Venus in Fur (La Vénus à la fourrure)


VENUS IN FUR (Roman Polanski, 2013)

It is a dark and stormy night in VENUS IN FUR when Vanda (Emmanuelle Seigner) arrives at the theater to audition for Thomas (Mathieu Amalric). After a long day of seeing actresses, none of whom have the maturity he thinks the role demands, Thomas is not inclined to let a latecomer who’s not even on the call list take up his time. Nevertheless Vanda insists until he finally agrees to allow her to read for the part. Although he intends to stop her audition after three pages, she demonstrates a grasp of the character that tantalizes him to keep the tryout going.

Like the David Ives play on which the film is based, Thomas has adapted Leopold von Sacher-Masoch’s VENUS IN FURS for his production. The term masochism is derived from the Austrian writer and his novel about finding pleasure through degradation. While a clear demarcation exists when Vanda and Thomas are playing the characters and speaking about themselves, the dynamic between them takes on the qualities of the material they’re acting. As the writer and director Thomas is seemingly in charge but finds himself agreeing to being dominated by the unpredictable actress.

The play within the film toys with the questions of if a work reflects an artist’s desires, particularly those that are sublimated, or if everything can simply be ascribed to creative license. Thomas defends dubious ideas and representations in his writing as faithfulness to the source material, but are those qualities what attracted him to it in the first place?

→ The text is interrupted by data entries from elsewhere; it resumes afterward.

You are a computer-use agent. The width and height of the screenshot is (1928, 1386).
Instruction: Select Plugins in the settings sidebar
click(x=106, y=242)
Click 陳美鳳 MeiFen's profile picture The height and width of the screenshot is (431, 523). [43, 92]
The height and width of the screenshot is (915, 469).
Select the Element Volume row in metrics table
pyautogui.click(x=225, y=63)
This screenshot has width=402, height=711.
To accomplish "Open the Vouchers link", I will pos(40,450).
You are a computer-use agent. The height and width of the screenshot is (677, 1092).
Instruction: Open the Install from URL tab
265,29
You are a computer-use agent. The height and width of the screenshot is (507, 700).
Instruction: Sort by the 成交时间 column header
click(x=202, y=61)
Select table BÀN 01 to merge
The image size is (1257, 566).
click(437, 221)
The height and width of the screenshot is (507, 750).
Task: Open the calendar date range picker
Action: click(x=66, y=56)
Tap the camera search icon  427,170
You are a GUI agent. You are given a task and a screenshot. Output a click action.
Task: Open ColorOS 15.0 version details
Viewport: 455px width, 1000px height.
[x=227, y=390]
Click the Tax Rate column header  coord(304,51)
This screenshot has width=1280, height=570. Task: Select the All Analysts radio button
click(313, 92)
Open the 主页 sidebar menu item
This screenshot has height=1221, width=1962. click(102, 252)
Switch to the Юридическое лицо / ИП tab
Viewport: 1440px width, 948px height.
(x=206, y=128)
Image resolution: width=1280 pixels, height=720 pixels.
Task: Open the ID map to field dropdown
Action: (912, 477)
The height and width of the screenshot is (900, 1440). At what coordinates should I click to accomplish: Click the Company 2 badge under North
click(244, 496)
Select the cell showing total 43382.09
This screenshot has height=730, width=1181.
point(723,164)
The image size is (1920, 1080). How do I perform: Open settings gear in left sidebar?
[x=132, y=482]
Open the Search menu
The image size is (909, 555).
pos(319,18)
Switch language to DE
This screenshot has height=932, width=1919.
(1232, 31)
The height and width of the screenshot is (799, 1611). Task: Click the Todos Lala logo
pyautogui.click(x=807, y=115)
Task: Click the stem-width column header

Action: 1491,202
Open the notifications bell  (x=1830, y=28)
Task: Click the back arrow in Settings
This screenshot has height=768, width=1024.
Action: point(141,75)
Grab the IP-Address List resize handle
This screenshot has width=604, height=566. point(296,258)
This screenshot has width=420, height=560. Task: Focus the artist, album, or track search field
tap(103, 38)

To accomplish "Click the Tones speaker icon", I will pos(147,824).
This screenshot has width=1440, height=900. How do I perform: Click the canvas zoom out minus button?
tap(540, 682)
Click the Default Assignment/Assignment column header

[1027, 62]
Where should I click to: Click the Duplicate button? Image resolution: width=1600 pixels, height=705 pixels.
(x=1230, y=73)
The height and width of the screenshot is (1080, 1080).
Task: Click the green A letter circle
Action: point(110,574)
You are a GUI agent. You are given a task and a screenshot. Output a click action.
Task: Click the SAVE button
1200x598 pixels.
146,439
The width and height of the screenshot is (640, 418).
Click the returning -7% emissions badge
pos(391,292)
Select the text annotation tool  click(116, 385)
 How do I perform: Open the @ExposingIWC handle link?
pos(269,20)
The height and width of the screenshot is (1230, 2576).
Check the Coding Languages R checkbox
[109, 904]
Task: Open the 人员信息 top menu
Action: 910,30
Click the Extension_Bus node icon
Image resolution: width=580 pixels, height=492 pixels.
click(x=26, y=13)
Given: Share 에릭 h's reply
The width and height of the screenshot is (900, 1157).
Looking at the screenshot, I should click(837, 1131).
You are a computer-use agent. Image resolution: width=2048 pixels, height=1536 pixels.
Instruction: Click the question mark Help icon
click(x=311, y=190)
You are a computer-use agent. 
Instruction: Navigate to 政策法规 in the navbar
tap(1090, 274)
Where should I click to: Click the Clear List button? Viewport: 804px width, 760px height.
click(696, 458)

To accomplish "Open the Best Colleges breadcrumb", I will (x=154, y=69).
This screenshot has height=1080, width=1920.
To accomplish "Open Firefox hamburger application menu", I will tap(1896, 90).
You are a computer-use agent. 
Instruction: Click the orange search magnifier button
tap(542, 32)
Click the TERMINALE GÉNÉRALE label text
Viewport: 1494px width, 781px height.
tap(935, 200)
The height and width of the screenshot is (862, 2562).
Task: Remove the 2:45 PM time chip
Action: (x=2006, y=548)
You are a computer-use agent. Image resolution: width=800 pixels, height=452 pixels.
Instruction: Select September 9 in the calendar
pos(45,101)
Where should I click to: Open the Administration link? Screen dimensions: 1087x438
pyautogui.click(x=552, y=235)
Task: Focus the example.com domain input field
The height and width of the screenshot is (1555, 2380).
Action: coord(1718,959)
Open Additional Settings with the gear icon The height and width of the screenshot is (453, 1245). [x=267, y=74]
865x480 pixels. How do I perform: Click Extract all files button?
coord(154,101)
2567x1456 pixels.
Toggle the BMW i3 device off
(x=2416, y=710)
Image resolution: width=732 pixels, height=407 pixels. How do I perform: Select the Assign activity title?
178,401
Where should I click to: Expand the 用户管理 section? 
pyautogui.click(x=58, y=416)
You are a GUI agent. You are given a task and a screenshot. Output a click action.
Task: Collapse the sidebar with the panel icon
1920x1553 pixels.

Director Roman Polanski, who co-wrote the screenplay with Ives, complicates matters further by casting and costuming Thomas with a striking resemblance to himself and having his wife play Vanda. In addition the debate about power dynamics between men and women and the strong and the submissive extends through Polanski’s body of work and colors perceptions of his past legal problems. Thus VENUS IN FUR transforms from a theoretical argument about how much of an artist is in his art to an intimate and self-critical examination. Thomas strives to make the text ambiguous, but in the end veiling his fantasies and frustrations through fiction serves as an acceptable way of hiding them in broad daylight. Interpretation is left to the individual.

VENUS IN FUR opens with a Steadicam shot entering the theater as though Vanda is a succubus barging into Thomas’s snug retreat to torment and delight him. There’s nothing supernatural in how she controls the mood and the lighting, yet her domination of the scenario is handled as though she possesses such abilities to affect mental and physical states according to her will. The film perches on the knife’s edge separating foreboding and the erotic through verbal intercourse. Vanda and Thomas do not touch often, yet it’s unnecessary as VENUS IN FUR conveys a tactile and fetishistic relationship with words and objects.

Seigner has great fun in her versatile performance, appearing first as a brash, gum-smacking dimwit who morphs into a perceptive interpreter capable of being a compliant underling and terrifying challenger. Vanda tells Thomas that as the director it’s his job to torture actors, yet the creative combustion comes as their relationship becomes one rooted in mutable and mutual rule. Either’s submission means nothing without consent.